Tutorial

brian m. carlson edited this page Sep 18, 2018 · 22 revisions

Git LFS Tutorial

First things first, install git 1.8.2 or newer and then install git-lfs (See here)

Create a new repo

git init .
echo Hello World > README.md
git add README.md
git commit -m "Initial commit"

Let's create some more files

ls > foo.txt
ls > bar.txt

And add them to git

git add foo.txt bar.txt

You should already have git-lfs installed. To ensure that git-lfs is setup correctly in your git configuration files use the git lfs install command:

git lfs install

Now let's add some large files to be tracked by git-lfs:

head -c 1M /dev/urandom > cat.bin
head -c 1M /dev/urandom > dog.bin

Now we are going ensure that git-lfs is tracking the large *.bin files we just created. Tracking means that in subsequent commits, these files will now be LFS files.

Note: This does NOT mean that versions of the files in previous commits will be converted. That involves a process commonly known as "rewriting history" and is described in the migration section.

We do this by setting a track pattern, using the git lfs track command.

#### AIM 1
Per the Git LFS tutorial, which git version must be installed before installing git-lfs?
#### AIM 2
Carry on the Git LFS tutorial from its final sentence, in the same style.

#### PROVIDED DATA
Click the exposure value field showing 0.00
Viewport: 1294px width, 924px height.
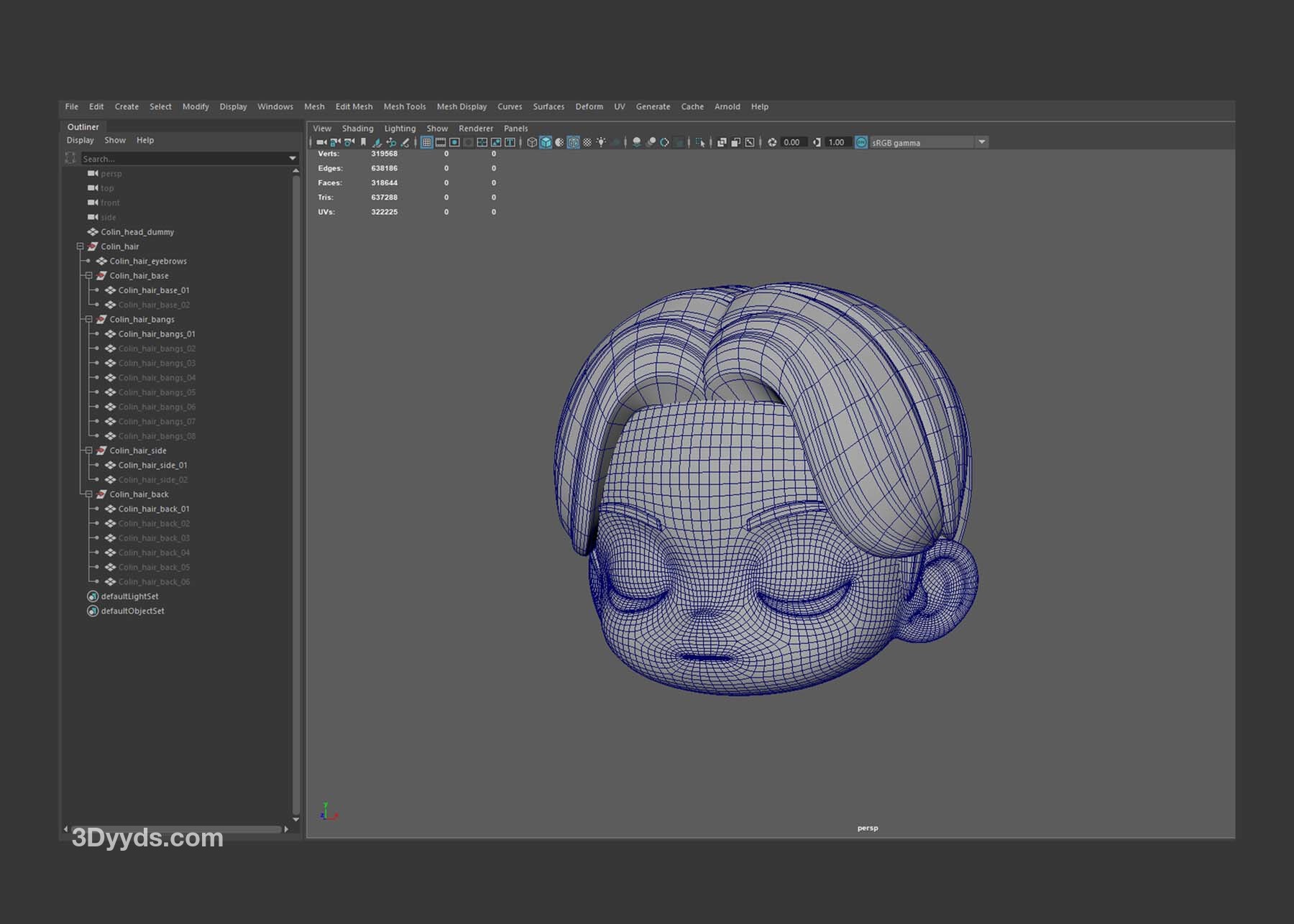792,142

#### EXERCISE RESULT 1
Git 1.8.2 or newer.

#### EXERCISE RESULT 2
git lfs track '*.bin'

This tells git-lfs to track all files matching the *.bin pattern. The quotes around the *.bin are there to prevent the shell from expanding *.bin, else you would end up only tracking cat.bin dog.bin, and no other bin in the future.

To see a list of all patterns currently being track by git-lfs, run git lfs track with no arguments

Listing tracked paths
    *.bin (.gitattributes)

To see the list of files being track by git-lfs, run git lfs ls-files. You will see that this list is currently empty. This is because technically the file isn't an lfs object until after you commit it.

Next, you need to add .gitattributes to your git repository. git lfs track stores the tracked files patterns in .gitattributes. This way when the repo is cloned, the track files patterns are preserved. We can also add the *.bin files now that they are tracked via git-lfs.

git add .gitattributes "*.bin"

Now git status should look like this.

On branch master
Changes to be committed:
  (use "git reset HEAD <file>..." to unstage)

        new file:   .gitattributes
        new file:   bar.txt
        new file:   cat.bin
        new file:   dog.bin
        new file:   foo.txt

Finally, commit the new files

git commit -m "Add files"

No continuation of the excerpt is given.